Until 1895 some 586 acre in the N.E. lay in Huntingdonshire and the rest in Cambridgeshire, with the boundary running between the chimneys of the Manor.

The B1040 on the south-east is part of the county boundary on the south to the Nill Well, where it follows the stream north to the Graveley road and further north to the former county boundary of Huntingdonshire.

On the east, Ermine Street (A1198) separates Papworth St Agnes from Hemingford Abbots and Hilton.

Nill Well is notable because it is a chalybeate spring, meaning the water is impregnated with iron salts

The meadows between the brook and to the west of the houses are a conservation area, which includes a site of Natural History Interest.

== The Bake House ==

One of the most interesting features of the village is the old bread oven, which sits on the triangular green where the road splits off to the church and rectory in one direction and past the old cart pond and Passhouse Farmhouse in the other.

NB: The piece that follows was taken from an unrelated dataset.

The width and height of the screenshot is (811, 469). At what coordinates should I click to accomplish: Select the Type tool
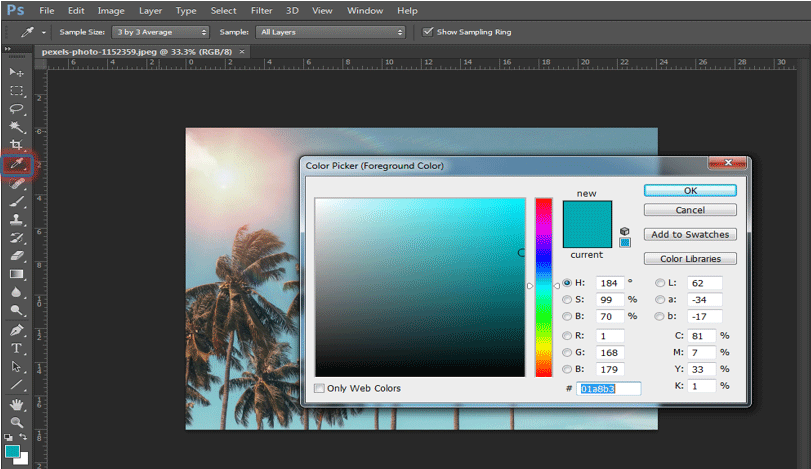[17, 348]

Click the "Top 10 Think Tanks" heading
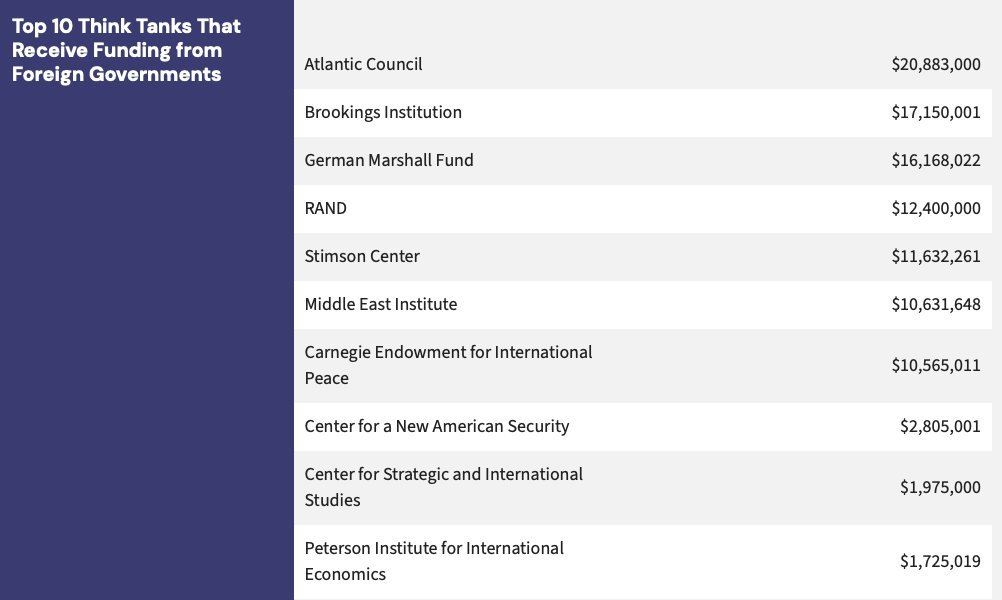click(x=126, y=50)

Built of white bricks with a slate roof, it occupies a central position in the village. The pump for the village supply of washing water was beside the back wall of the bakehouse. To this day there is a small post-box in the side wall facing Manor Cottage.

According to Dora Tack in her book 'Whispering Elms' about the village, "In the past, this Bakehouse had been used to bake bread and pies for the occupants of the cottages in the village.

There was a large cast iron, brick surrounded copper to the left of a large oven. It had a very tall chimney (it had been shortened since) – possibly to lift the smoke and sparks high above the nearby thatched cottages. Ted Webb had provided a notice-board, and there was a seat beside the pump.

It was built in 1815 and was used to bake bread for the village. Certain houses or cottages were allocated a day on which the baking of their bread took place. Thus everybody had a turn to use the oven and copper if needed."